I recently started working with large ome-zarr files. I’m currently focusing on getting an idea of how long different processes take.
To start, I’m testing a simple function that loads an individual chunk in the zarr file and calculates the mean. Then I run the function on all the chunks using multiple threads.
My current observation is that the same process takes around 10 times more time using Dask compared to numpy+joblib. I want to know if that looks normal or if there is a way to obtain a better performance with Dask.

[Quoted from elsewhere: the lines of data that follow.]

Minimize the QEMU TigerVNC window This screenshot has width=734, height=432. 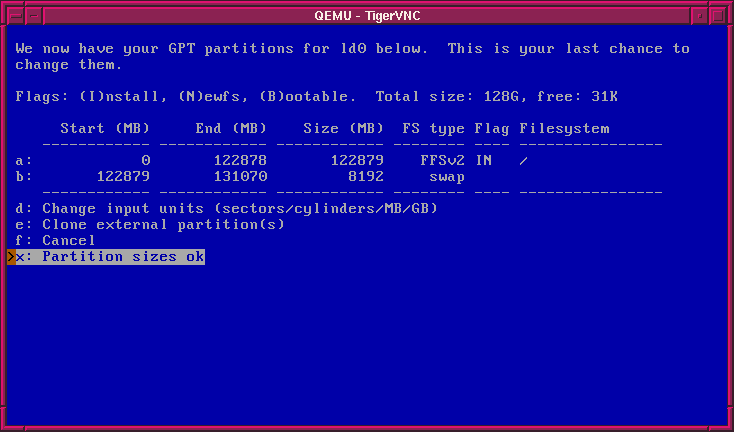[700, 14]
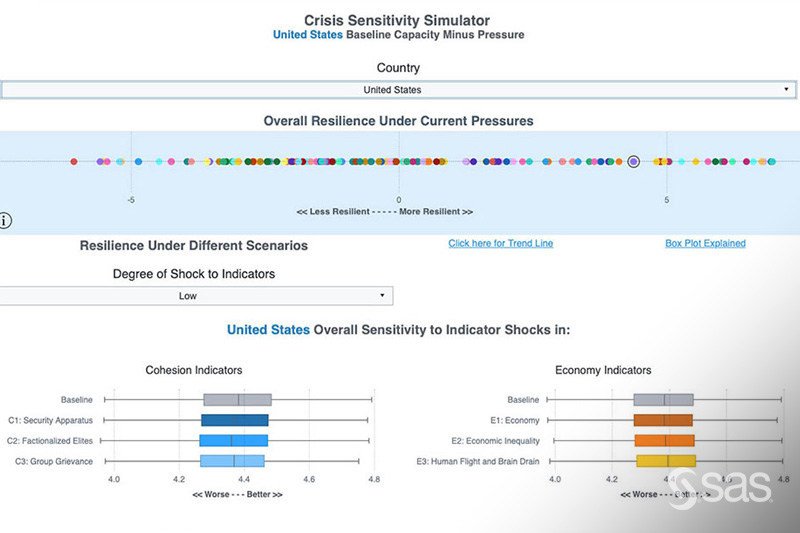The width and height of the screenshot is (800, 533).
Task: Select the circled United States data point
Action: coord(633,161)
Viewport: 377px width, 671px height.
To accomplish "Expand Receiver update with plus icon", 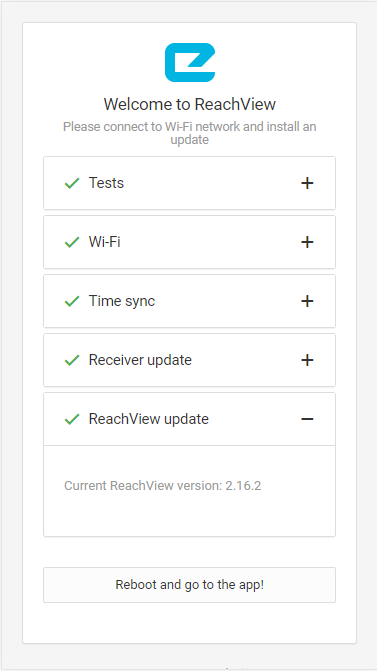I will [307, 360].
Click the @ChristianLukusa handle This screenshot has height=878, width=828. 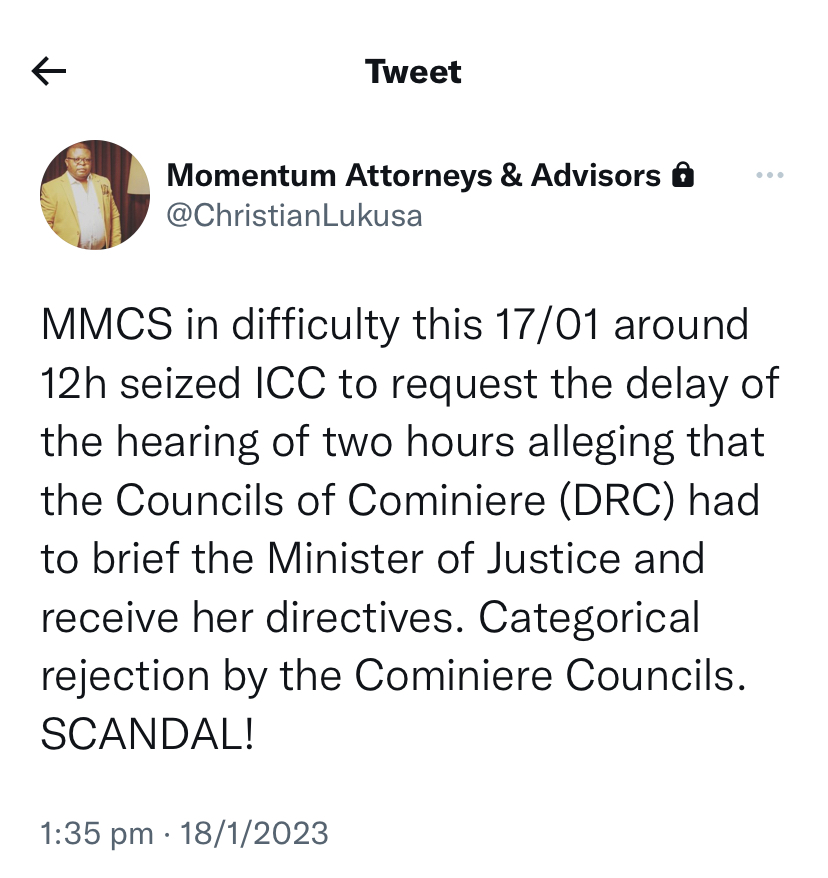294,215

Here is the code to reproduce what I’m doing:
import os import numpy as np import dask.array as da from joblib import Parallel, delayed
# create random array a_shape = (1,1,434, 10240, 3072) a_type = np.float32 chunk_shape = (1,1,1, 1024,1024) a = da.random.random(a_shape, chunks=chunk_shape).astype(a_type)
# save array to disk as a zarr file afn = "/data/a.zarr" a.to_zarr(afn, compressor = None) # lazy load array using dask array to access some metadata az = da.from_zarr(afn)

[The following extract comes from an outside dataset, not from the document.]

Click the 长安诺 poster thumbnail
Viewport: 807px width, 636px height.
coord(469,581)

# list with chunk ids that helps us build the paths to individual chunks chunks_path_coords = [np.arange(len(n_chunks)) for n_chunks in az.chunks] chunk_ids = list(zip(*[c.reshape(-1) for c in np.meshgrid(*chunks_path_coords)]))
def chunk_mean(zarr_path, chunk_id, ch_type, ch_shape): """ Load an uncompressed zarr array chunk using numpy and returns its mean """ chunk_path = os.path.join(zarr_path, '.'.join([str(id) for id in chunk_id])) chunk = np.fromfile(file=chunk_path, dtype=ch_type).reshape(ch_shape) return chunk.mean()
# run chunk mean function in parallel using joblib and time it %time vals_np = Parallel(n_jobs=16)(delayed(chunk_mean)(afn, cid, a_type, chunk_shape) for cid in chunk_ids)
CPU times: user 768 ms, sys: 60.2 ms, total: 829 ms
Wall time: 1.22 s
# run equivalent operation using Dask array and time it %time vals_d = da.map_blocks(lambda x: x.mean().reshape(1,1,1,1,1), az, drop_axis=(0,1)).compute(num_workers=16)
CPU times: user 32.2 s, sys: 19.5 s, total: 51.7 s
Wall time: 15.1 s
# verify that returned values are the same np.allclose(vals_d.reshape(-1), vals_np)
I’m using a nvme storage that is capable of 25-35 GB/s read or write.
Doing more complicated tasks like using overlap between chunks or using compressed chunks is much more difficult without Dask. That is why I want to understand this performance difference.